**Screenshot grounding data**

- - - -

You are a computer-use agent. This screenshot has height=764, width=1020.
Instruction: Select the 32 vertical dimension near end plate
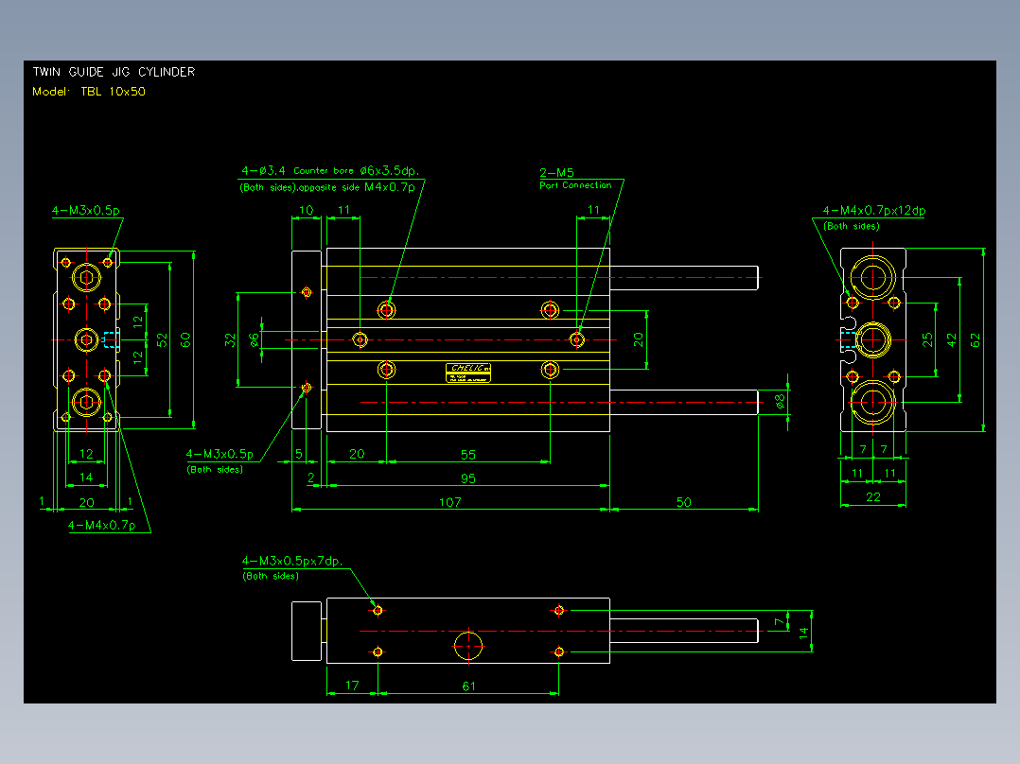[230, 340]
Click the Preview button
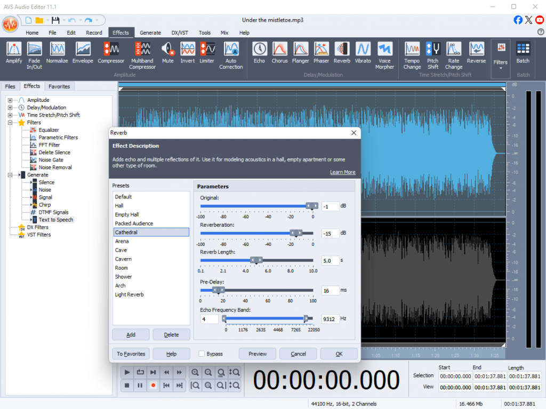 coord(258,354)
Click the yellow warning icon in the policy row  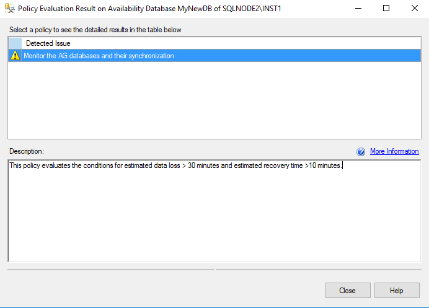(x=15, y=56)
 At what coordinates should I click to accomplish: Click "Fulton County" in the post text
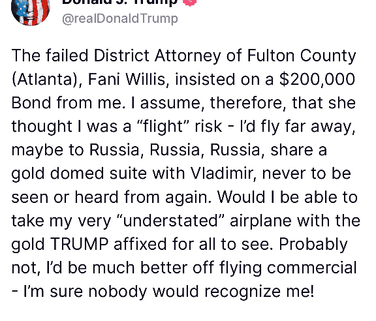pyautogui.click(x=302, y=56)
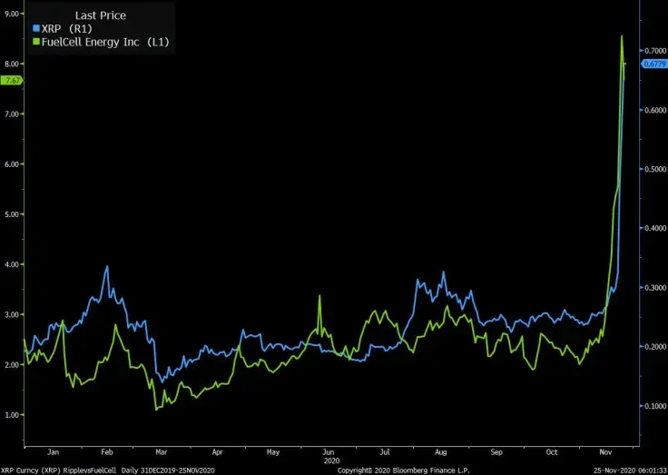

- - - -

**Exercise aim**
Final stretch of the data: repeat exactly each line from the one containing "At what coordinates" through the last, and omit all pictures.

**Response below**
 At what coordinates should I click to accomplish: Click "Fulton County" in the post text
pyautogui.click(x=302, y=56)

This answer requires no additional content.